I've been a sherpa with a credit card (aka parent of racers) for a long, long time.  My kids race in college as well in a club setting.  "Club racing" is a misnomer - it's pretty decent competition.  


Get the FIS slalom skis in 165 (there really isn't a lot of difference between them) and then go to a ski swap and get a pair of used GS skis in a size that makes sense for you - 175 or 180 to 185 depending on your ability to manage the edge or so.  GS skis last forever and you *will* want them for college club racing.
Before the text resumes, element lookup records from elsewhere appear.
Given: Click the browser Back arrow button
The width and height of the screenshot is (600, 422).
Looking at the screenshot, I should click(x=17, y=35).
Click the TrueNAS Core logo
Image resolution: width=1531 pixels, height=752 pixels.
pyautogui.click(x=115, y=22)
Pick a pair that has good edge left (probably cost you less than $300).  


With the money you save on the GS skis, go to a local ski shop that caters to racers and learn how to tune your skis and get the basic set up of iron, vise, files, file guides, scraper etc...  Most ski shops have a starter set that is just fine for about $149.  Keep it simple - get some blue (or equivalent) and cold powder or a general purpose wax and cold powder to start and as you gain experience and skill you can up the wax technology as your performance increases.  You will definitely want to get good at managing your edges.


College club racing has all levels, but the course sets are generally challenging and the top end of the club racers are typically pretty darn good some with considerable FIS racing experience even though the range of racer is broad in general.


You'll have a blast.  My kids love it and it is a big part of their college experience and set of friends.